Are the video files on a certain partition on the HD? Maybe I can just try to set up a fresh image, then copy only the partition where the actual shows are stored?

TIA,
John


----------



## classicsat (Feb 18, 2004)

You could try Spinrite on the drive.

Otherwise record Dora again, or get Dora DVDs, if that is the important thing.


----------



## ciper (Nov 4, 2004)

dd_rhelp is your best bet.


----------



## jangelj (Oct 23, 2002)

ciper said:


> dd_rhelp is your best bet.


Yeah, I am currently googling dd_rhelp and trying to figure out how to use it. I'm not a linux guy, but I'm trying to learn as I go.

DD_rescue finally died after about 30,000 errors. I think the HD is rapidly becoming toast.

thanks,
john


----------



## jangelj (Oct 23, 2002)

jangelj said:


> Yeah, I am currently googling dd_rhelp and trying to figure out how to use it. I'm not a linux guy, but I'm trying to learn as I go.
> 
> DD_rescue finally died after about 30,000 errors. I think the HD is rapidly becoming toast.
> 
> ...


Well, the dd_rescue finished after about 60 hours and about 60,000 errors. I put the recovered disk in the tivo and it won't boot up. It just gets to the "almost there.." screen and reboots.

Is there a way to just put a new tivo OS (from a good backup or instantcake) onto the new drive, but leave the shows in place? I'm sure there will be some blank spots in some shows, but that's better than nothing.

Is this possible?
John


----------



## merrickw (Jul 29, 2002)

I'm having this same issue. After trying to upgrade my Series2 SA 300GB to a new 500GB, my original 300GB won't start up. I get to Welcome! Powering up... and that's it.
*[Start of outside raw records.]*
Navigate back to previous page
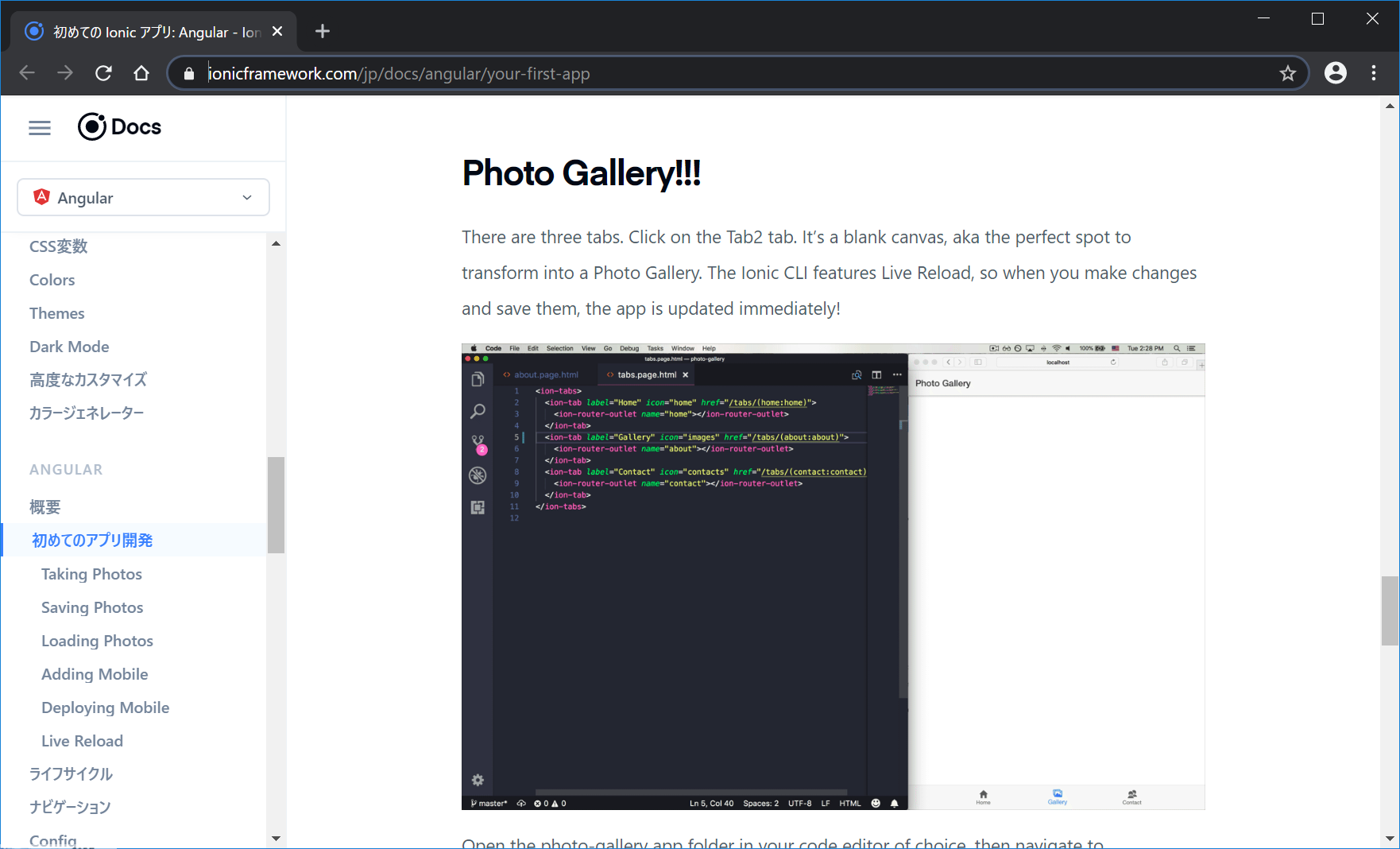 tap(27, 73)
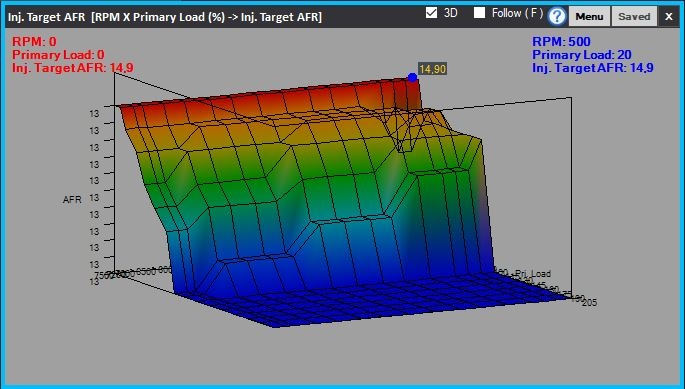This screenshot has height=389, width=685.
Task: Select the blue cursor dot on the surface peak
Action: (x=412, y=77)
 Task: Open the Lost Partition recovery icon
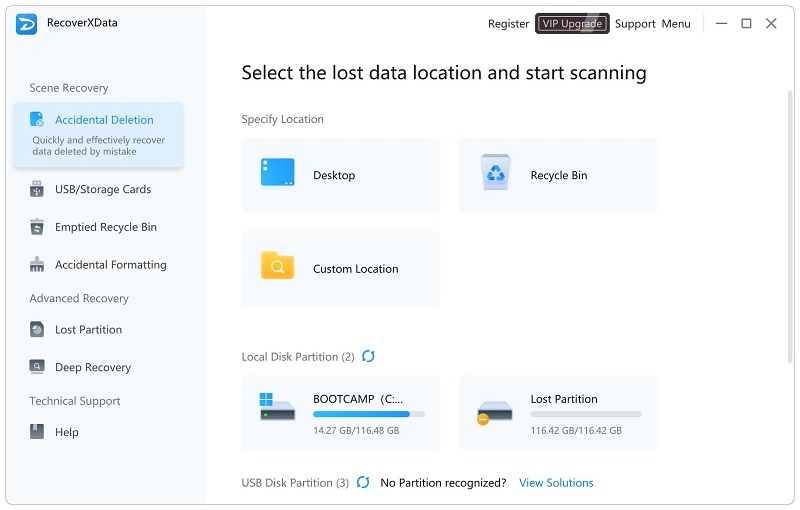(37, 329)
I was running a dd copy to save all the recordings to the new drive, but the command never completed. I let it run all weekend, and both drives got very hot.

So now my original 300GB is not starting up in TiVo. Is there a good method to fix the boot-up without damaging the recordings?
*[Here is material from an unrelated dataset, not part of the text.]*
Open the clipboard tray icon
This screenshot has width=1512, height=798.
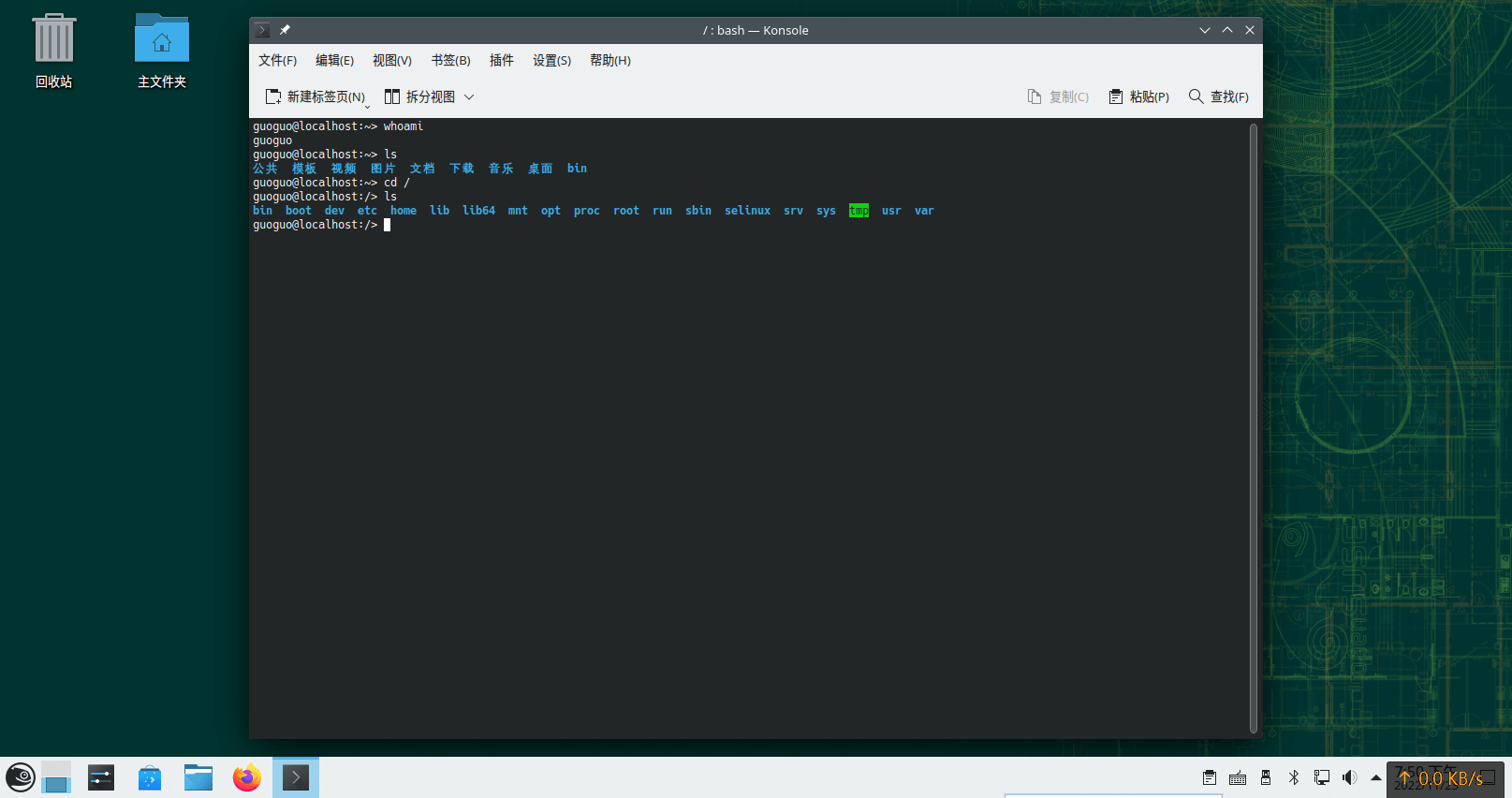tap(1210, 777)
(As a side note, some part of the copy did work on the 500GB, since I was able to start TiVo with it; The Now Playing list appears, but none of the shows are playable).


----------



## classicsat (Feb 18, 2004)

You could extract the system and boot partitions from the backup image, but easier would be to install the image to a spare drive, and dd copy the system partitions from it to the other drive.


----------



## merrickw (Jul 29, 2002)

classicsat said:


> You could extract the system and boot partitions from the backup image, but easier would be to install the image to a spare drive, and dd copy the system partitions from it to the other drive.
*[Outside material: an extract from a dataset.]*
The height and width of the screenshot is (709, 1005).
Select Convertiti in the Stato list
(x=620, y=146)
Thanks for the response. Can you point me to the dd statement that would only copy the system/boot partitions?


----------



## classicsat (Feb 18, 2004)

Just dd hdX 2 throug 7. (/dev/hda2 for example). Make sure the proper version goes on the proper partition.


----------



## merrickw (Jul 29, 2002)

classicsat said:


> Just dd hdX 2 throug 7. (/dev/hda2 for example). Make sure the proper version goes on the proper partition.


Thanks again. As a last test I re-seated the IDE connector, and the drive boots fine.


----------